*** Begin section ***
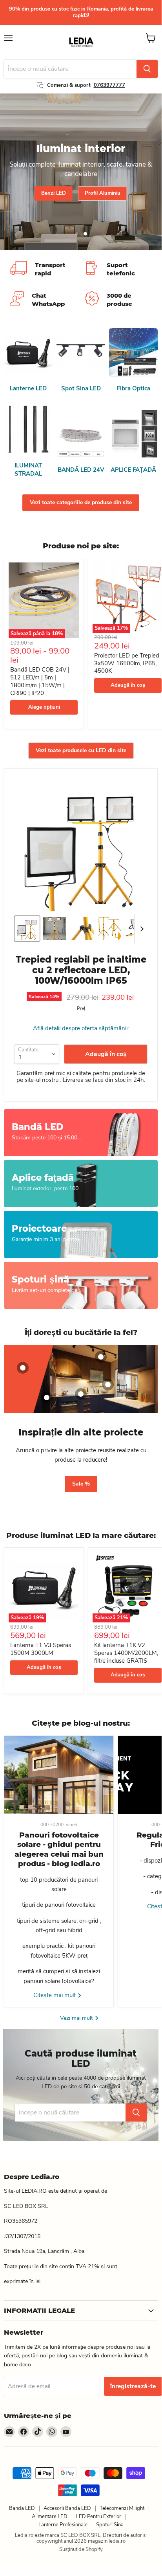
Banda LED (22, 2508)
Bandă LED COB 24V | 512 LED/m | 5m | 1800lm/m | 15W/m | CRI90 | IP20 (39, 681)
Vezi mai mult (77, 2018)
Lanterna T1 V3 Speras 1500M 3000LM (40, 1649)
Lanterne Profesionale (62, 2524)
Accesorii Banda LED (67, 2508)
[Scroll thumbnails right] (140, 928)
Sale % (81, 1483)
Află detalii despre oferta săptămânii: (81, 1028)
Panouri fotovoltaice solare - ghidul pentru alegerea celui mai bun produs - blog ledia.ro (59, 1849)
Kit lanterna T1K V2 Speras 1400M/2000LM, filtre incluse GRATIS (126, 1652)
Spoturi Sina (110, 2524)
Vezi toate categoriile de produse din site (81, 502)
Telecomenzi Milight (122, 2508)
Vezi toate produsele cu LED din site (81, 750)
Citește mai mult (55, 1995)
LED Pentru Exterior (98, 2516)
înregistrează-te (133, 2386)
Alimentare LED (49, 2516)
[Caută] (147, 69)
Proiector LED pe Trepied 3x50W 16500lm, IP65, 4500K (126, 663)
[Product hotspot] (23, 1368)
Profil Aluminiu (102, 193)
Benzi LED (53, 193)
*** End section ***
Exercise brief: Write out again, exactly as they appear above, the lines from the one containing "Vezi mai mult (77, 2018)" to the final line, and only those.

Answer to this task:
Vezi mai mult (77, 2018)
Lanterna T1 V3 Speras 1500M 3000LM (40, 1649)
Lanterne Profesionale (62, 2524)
Accesorii Banda LED (67, 2508)
[Scroll thumbnails right] (140, 928)
Sale % (81, 1483)
Află detalii despre oferta săptămânii: (81, 1028)
Panouri fotovoltaice solare - ghidul pentru alegerea celui mai bun produs - blog ledia.ro (59, 1849)
Kit lanterna T1K V2 Speras 1400M/2000LM, filtre incluse GRATIS (126, 1652)
Spoturi Sina (110, 2524)
Vezi toate categoriile de produse din site (81, 502)
Telecomenzi Milight (122, 2508)
Vezi toate produsele cu LED din site (81, 750)
Citește mai mult (55, 1995)
LED Pentru Exterior (98, 2516)
înregistrează-te (133, 2386)
Alimentare LED (49, 2516)
[Caută] (147, 69)
Proiector LED pe Trepied 3x50W 16500lm, IP65, 4500K (126, 663)
[Product hotspot] (23, 1368)
Profil Aluminiu (102, 193)
Benzi LED (53, 193)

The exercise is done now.